**DIRECTIONS:** Could you set down every record below exactly as it appears?

#### LISTED ENTRIES

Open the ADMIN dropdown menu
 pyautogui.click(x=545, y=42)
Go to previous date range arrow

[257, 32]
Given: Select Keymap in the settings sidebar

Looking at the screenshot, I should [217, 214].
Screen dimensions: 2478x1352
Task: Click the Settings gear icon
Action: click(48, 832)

########

**WRITTEN REPLY:**
Open the ADMIN dropdown menu
 pyautogui.click(x=545, y=42)
Go to previous date range arrow

[257, 32]
Given: Select Keymap in the settings sidebar

Looking at the screenshot, I should [217, 214].
Screen dimensions: 2478x1352
Task: Click the Settings gear icon
Action: click(48, 832)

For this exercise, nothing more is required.